Pretending instead though that Facebook operates in a very siloed product market amounts to shoe-horning the facts to suggest the company only faces one real competitor: Snapchat. This gerrymandering of the market definition helpfully allows the FTC to prove (with numbers redacted) that Facebook enjoys extremely high shares of users’ time or reach within its “market.” In other words: an admission that Facebook competed for users’ attention with all these other apps or websites would extinguish the case for it being a monopoly.
Yet there’s a bigger contradiction here, and one pointed out by Sam Bowman last time the FTC complaint was rejected. On the one hand, the FTC wants to set the market definition extremely narrowly like this to suggest that Facebook dominates. On the other, it wants to claim that Facebook’s acquisitions of WhatsApp and Instagram were anticompetitive, even though WhatsApp was and is clearly a messaging app, while Instagram was narrowly about picture sharing.
The way of squaring that circle is to suggest that these companies, if not acquired, had the potential to meaningfully compete with Facebook’s core offer, due to their growing user base or certain features of their business. But if that’s the case, then so, presumably, do many other existing social media companies that compete for users’ time with adjacent products. The FTC is trying to have it both ways.
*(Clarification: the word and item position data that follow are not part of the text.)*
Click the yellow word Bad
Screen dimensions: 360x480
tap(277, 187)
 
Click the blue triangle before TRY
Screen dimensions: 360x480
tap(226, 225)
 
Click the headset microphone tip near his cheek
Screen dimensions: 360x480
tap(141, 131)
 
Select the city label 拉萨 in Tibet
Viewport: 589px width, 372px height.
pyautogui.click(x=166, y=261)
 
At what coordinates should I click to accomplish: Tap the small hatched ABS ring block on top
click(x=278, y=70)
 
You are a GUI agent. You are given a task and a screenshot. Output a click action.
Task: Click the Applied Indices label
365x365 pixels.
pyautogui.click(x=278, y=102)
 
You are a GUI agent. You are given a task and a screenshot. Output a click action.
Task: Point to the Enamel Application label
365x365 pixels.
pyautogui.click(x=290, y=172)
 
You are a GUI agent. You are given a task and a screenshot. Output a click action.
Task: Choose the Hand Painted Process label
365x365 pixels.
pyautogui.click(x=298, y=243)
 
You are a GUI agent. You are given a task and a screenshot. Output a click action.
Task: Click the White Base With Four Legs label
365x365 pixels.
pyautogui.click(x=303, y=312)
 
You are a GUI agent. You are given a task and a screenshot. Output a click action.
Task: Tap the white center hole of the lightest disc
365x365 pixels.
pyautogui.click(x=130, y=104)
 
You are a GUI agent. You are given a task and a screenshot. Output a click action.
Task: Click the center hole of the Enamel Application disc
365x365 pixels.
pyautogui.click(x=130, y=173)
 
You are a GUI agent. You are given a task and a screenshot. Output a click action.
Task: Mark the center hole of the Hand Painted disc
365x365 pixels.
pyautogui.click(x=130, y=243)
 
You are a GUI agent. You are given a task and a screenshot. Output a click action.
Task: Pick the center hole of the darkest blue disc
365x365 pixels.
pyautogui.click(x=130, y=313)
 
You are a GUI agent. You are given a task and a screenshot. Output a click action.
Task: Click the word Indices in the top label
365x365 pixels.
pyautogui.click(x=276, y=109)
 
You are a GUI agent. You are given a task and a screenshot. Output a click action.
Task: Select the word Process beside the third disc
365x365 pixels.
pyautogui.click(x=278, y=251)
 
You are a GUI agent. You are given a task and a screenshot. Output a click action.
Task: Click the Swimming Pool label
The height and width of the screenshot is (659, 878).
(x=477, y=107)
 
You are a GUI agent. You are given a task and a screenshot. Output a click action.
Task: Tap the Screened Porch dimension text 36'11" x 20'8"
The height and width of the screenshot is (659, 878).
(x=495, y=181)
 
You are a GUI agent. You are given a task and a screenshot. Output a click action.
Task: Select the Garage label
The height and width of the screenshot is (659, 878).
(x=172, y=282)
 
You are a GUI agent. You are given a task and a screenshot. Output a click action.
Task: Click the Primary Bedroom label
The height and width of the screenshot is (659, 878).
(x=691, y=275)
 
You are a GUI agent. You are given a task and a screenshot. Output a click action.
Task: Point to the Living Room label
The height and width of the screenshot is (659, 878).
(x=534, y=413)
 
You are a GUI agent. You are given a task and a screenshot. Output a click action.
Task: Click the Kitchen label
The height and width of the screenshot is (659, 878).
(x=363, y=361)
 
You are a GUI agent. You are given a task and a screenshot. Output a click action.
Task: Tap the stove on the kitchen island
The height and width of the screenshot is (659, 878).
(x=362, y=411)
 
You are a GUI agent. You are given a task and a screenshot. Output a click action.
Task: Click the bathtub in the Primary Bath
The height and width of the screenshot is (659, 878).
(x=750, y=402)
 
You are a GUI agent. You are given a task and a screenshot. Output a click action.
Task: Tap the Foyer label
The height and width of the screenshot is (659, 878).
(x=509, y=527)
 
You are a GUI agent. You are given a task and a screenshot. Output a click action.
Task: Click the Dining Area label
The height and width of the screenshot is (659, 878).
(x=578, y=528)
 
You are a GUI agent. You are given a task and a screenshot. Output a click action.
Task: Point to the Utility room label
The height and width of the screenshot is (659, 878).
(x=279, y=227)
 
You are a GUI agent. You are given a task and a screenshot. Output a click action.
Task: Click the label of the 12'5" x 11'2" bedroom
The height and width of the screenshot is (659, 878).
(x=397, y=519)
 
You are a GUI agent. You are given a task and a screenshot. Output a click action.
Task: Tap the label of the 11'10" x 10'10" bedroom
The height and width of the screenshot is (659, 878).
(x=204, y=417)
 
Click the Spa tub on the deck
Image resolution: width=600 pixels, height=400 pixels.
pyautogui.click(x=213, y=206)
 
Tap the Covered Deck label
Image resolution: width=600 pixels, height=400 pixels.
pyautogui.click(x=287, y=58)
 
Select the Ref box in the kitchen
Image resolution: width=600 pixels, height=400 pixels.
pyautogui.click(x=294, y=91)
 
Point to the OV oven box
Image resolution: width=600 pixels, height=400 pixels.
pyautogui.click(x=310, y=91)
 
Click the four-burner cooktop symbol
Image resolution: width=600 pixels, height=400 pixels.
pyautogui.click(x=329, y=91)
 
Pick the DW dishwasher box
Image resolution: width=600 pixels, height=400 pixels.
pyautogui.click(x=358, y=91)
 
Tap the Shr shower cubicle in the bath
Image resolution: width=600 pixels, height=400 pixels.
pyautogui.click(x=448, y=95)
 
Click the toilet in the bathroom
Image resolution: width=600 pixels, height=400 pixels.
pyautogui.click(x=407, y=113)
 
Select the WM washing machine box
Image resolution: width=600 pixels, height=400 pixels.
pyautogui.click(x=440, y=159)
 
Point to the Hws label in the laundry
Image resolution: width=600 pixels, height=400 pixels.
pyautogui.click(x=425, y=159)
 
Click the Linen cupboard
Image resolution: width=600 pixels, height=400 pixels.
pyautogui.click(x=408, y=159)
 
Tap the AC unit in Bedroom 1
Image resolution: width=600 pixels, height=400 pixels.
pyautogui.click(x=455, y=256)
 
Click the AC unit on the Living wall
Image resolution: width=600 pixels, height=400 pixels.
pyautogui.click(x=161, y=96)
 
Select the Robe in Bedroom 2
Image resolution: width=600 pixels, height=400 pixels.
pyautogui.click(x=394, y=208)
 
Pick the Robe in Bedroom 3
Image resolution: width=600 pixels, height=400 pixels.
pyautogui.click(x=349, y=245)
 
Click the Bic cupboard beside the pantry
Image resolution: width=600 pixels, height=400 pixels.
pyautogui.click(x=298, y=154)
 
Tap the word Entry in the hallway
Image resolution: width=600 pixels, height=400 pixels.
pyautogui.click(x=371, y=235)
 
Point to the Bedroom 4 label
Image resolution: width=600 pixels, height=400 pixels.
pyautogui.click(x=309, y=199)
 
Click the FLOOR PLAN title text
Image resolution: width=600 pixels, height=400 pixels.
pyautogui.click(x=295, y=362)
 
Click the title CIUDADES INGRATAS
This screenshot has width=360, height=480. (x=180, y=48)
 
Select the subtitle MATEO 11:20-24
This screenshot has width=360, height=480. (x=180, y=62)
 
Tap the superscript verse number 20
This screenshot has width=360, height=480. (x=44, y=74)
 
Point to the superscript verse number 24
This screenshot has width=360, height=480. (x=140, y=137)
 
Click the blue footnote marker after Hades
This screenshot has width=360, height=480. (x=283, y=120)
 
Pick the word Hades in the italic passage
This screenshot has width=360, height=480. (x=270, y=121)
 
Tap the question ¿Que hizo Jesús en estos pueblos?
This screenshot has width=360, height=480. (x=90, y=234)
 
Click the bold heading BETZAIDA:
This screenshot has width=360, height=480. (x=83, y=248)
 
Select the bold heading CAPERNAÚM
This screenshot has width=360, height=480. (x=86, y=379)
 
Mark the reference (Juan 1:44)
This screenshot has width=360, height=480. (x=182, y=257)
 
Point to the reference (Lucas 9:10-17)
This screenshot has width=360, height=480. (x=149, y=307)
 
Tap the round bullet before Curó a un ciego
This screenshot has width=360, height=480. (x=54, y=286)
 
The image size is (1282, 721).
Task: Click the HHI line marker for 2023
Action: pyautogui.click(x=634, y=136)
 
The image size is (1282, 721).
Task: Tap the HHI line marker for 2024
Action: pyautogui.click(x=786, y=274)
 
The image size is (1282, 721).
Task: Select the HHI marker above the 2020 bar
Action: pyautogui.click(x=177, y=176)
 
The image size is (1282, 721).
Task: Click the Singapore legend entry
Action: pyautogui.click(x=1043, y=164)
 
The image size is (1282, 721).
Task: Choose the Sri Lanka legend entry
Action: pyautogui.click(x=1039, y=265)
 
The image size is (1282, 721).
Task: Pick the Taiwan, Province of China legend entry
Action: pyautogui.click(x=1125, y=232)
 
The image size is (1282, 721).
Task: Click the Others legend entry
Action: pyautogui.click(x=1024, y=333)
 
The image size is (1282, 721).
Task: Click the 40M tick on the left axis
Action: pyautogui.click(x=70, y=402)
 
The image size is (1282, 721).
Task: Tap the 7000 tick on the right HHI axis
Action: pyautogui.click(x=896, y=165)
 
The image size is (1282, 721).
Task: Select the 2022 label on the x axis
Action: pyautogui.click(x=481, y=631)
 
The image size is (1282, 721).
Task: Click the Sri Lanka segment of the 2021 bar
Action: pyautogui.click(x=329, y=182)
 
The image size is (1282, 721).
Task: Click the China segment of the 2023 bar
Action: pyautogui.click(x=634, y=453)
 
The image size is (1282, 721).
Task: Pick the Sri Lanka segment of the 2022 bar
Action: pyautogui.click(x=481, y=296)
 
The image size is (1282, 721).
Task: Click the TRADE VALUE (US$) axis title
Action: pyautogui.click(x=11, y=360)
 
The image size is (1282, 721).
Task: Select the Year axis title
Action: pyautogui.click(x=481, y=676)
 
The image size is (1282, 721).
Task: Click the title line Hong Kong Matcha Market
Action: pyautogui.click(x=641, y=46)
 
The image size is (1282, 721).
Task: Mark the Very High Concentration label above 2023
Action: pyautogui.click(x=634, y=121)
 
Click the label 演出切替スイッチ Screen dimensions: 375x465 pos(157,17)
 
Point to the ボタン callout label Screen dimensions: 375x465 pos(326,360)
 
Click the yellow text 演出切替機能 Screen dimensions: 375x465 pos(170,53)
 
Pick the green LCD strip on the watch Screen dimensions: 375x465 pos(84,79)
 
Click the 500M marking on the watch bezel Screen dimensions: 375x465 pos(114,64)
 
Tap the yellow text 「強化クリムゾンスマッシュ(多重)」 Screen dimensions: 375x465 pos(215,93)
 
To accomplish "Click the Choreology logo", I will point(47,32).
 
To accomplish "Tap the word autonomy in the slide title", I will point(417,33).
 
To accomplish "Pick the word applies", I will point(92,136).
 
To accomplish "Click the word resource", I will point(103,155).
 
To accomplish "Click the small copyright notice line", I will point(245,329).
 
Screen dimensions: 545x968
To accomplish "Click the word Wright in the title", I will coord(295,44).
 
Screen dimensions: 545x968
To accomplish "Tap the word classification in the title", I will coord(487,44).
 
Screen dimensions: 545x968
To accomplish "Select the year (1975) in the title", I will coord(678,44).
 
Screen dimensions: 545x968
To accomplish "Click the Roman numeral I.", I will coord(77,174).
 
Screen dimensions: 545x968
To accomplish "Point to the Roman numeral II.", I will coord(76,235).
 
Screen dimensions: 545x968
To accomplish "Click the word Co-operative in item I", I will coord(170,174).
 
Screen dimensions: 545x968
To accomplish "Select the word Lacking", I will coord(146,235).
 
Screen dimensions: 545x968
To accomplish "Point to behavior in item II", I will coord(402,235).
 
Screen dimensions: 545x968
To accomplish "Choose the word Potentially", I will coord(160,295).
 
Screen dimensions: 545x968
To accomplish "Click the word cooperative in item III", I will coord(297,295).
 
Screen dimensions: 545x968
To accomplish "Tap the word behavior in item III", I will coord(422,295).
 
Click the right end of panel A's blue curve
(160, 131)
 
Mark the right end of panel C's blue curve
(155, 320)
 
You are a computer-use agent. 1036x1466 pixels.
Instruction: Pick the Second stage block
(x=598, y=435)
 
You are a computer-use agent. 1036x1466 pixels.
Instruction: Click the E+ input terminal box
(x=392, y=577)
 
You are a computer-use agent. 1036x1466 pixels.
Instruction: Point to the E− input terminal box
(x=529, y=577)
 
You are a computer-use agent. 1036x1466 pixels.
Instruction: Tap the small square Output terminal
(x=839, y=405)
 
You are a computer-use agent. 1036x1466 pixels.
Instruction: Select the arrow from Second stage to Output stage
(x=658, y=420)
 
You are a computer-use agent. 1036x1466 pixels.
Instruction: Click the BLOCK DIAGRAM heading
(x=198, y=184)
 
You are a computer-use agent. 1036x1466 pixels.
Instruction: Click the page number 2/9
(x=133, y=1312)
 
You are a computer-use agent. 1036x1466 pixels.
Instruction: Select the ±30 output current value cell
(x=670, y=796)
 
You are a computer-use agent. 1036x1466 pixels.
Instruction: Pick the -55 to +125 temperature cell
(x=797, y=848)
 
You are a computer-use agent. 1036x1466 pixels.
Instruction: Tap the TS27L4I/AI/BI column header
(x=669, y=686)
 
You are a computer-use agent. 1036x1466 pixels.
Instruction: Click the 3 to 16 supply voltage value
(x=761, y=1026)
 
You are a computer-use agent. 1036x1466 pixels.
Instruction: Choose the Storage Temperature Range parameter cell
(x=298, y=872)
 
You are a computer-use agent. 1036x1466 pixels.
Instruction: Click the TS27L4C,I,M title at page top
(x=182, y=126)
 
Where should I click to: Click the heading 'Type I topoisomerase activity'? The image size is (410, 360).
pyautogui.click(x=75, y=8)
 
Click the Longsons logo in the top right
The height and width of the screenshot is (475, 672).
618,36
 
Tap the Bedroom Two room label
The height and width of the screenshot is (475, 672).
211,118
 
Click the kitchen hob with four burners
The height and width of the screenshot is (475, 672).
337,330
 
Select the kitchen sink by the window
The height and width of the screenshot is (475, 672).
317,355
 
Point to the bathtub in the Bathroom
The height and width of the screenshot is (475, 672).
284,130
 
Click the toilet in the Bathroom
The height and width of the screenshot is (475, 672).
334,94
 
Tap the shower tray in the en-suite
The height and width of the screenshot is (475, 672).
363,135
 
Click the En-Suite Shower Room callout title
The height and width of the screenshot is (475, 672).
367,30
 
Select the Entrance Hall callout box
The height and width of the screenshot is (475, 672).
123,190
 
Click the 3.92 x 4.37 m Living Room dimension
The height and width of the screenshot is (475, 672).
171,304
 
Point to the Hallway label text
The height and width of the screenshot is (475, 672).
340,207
In reality, the social media sector is dynamic and experimental. A range of other sites are springing up with different privacy offerings, while a lot of the other sites or apps the FTC says don’t compete with Facebook test out services that clearly do overlap with Facebook and Instagram. Twitter has recently tried “Fleets,” and has added “Spaces,” newsletters, video streams, and other user monetization recently, for example.
Now many economists would just reject this whole framing. Ordinarily, we can try to judge what products are substitutes in markets by examining “cross price elasticities of demand” – i.e. how much a price rise in one good affects the quantity demanded of another. The FTC seems not to have done that in this case. And little surprise: it would be virtually impossible, since almost all the prices are the same and constant over time at $0.
The meaningful market (with prices!) that Facebook competes in is for advertising revenue. But even here, the FTC has been rather arbitrary in defining the relevant market. In order to claim Facebook is overwhelmingly dominant, the FTC says “social advertising” is distinct from “display advertising,” “search advertising,” or “offline advertising.” How convenient.
Our new trustbusters talk a lot about major companies manipulating markets. Under new leadership, the FTC are proving masters in manipulating market definitions.